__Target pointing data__
--- Start ---

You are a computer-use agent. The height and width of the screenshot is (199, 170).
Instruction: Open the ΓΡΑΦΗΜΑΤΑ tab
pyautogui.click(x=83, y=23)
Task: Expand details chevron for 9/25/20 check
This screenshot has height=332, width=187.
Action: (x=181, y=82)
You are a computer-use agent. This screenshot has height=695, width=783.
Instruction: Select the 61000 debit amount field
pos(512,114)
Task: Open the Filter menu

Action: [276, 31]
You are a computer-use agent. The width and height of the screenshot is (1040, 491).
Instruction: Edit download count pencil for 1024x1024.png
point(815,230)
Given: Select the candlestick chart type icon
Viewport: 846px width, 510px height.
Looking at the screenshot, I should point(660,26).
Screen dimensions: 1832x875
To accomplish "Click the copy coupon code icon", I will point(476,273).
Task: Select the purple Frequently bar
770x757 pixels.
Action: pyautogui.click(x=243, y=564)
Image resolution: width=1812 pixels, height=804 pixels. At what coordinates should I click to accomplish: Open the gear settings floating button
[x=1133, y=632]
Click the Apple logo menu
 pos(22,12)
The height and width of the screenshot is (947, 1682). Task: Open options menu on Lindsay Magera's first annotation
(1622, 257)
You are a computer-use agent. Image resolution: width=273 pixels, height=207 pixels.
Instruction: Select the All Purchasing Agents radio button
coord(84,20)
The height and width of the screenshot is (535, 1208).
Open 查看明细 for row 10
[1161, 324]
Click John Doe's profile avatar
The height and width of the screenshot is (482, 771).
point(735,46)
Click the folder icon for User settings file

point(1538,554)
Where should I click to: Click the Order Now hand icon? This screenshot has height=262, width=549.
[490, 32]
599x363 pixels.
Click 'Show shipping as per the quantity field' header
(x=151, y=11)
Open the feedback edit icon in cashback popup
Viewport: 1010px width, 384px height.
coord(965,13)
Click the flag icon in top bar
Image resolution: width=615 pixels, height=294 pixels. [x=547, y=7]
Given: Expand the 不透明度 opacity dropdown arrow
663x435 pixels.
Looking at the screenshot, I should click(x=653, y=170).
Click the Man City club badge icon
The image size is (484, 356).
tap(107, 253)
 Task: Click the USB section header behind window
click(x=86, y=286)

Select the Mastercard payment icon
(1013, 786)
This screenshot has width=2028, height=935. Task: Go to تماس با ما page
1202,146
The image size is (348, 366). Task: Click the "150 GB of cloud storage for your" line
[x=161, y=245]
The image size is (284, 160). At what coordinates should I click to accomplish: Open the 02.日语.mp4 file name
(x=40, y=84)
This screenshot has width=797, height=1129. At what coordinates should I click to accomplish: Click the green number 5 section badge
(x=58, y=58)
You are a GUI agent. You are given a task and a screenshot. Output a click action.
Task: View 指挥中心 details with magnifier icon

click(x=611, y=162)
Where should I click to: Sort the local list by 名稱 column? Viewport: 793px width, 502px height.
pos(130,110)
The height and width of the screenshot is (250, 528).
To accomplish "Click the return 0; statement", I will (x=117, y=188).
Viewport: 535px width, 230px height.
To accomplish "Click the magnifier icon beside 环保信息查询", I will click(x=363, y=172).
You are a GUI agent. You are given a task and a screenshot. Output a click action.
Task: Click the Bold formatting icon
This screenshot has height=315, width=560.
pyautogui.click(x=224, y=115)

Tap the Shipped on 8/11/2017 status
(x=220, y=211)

--- End ---

__Work instructions__
Copy out every one of the records above word for word.

__Output for this exercise__
You are a computer-use agent. The height and width of the screenshot is (199, 170).
Instruction: Open the ΓΡΑΦΗΜΑΤΑ tab
pyautogui.click(x=83, y=23)
Task: Expand details chevron for 9/25/20 check
This screenshot has height=332, width=187.
Action: (x=181, y=82)
You are a computer-use agent. This screenshot has height=695, width=783.
Instruction: Select the 61000 debit amount field
pos(512,114)
Task: Open the Filter menu

Action: [276, 31]
You are a computer-use agent. The width and height of the screenshot is (1040, 491).
Instruction: Edit download count pencil for 1024x1024.png
point(815,230)
Given: Select the candlestick chart type icon
Viewport: 846px width, 510px height.
Looking at the screenshot, I should point(660,26).
Screen dimensions: 1832x875
To accomplish "Click the copy coupon code icon", I will point(476,273).
Task: Select the purple Frequently bar
770x757 pixels.
Action: pyautogui.click(x=243, y=564)
Image resolution: width=1812 pixels, height=804 pixels. At what coordinates should I click to accomplish: Open the gear settings floating button
[x=1133, y=632]
Click the Apple logo menu
 pos(22,12)
The height and width of the screenshot is (947, 1682). Task: Open options menu on Lindsay Magera's first annotation
(1622, 257)
You are a computer-use agent. Image resolution: width=273 pixels, height=207 pixels.
Instruction: Select the All Purchasing Agents radio button
coord(84,20)
The height and width of the screenshot is (535, 1208).
Open 查看明细 for row 10
[1161, 324]
Click John Doe's profile avatar
The height and width of the screenshot is (482, 771).
point(735,46)
Click the folder icon for User settings file

point(1538,554)
Where should I click to: Click the Order Now hand icon? This screenshot has height=262, width=549.
[490, 32]
599x363 pixels.
Click 'Show shipping as per the quantity field' header
(x=151, y=11)
Open the feedback edit icon in cashback popup
Viewport: 1010px width, 384px height.
coord(965,13)
Click the flag icon in top bar
Image resolution: width=615 pixels, height=294 pixels. [x=547, y=7]
Given: Expand the 不透明度 opacity dropdown arrow
663x435 pixels.
Looking at the screenshot, I should click(x=653, y=170).
Click the Man City club badge icon
The image size is (484, 356).
tap(107, 253)
 Task: Click the USB section header behind window
click(x=86, y=286)

Select the Mastercard payment icon
(1013, 786)
This screenshot has width=2028, height=935. Task: Go to تماس با ما page
1202,146
The image size is (348, 366). Task: Click the "150 GB of cloud storage for your" line
[x=161, y=245]
The image size is (284, 160). At what coordinates should I click to accomplish: Open the 02.日语.mp4 file name
(x=40, y=84)
This screenshot has width=797, height=1129. At what coordinates should I click to accomplish: Click the green number 5 section badge
(x=58, y=58)
You are a GUI agent. You are given a task and a screenshot. Output a click action.
Task: View 指挥中心 details with magnifier icon

click(x=611, y=162)
Where should I click to: Sort the local list by 名稱 column? Viewport: 793px width, 502px height.
pos(130,110)
The height and width of the screenshot is (250, 528).
To accomplish "Click the return 0; statement", I will (x=117, y=188).
Viewport: 535px width, 230px height.
To accomplish "Click the magnifier icon beside 环保信息查询", I will click(x=363, y=172).
You are a GUI agent. You are given a task and a screenshot. Output a click action.
Task: Click the Bold formatting icon
This screenshot has height=315, width=560.
pyautogui.click(x=224, y=115)

Tap the Shipped on 8/11/2017 status
(x=220, y=211)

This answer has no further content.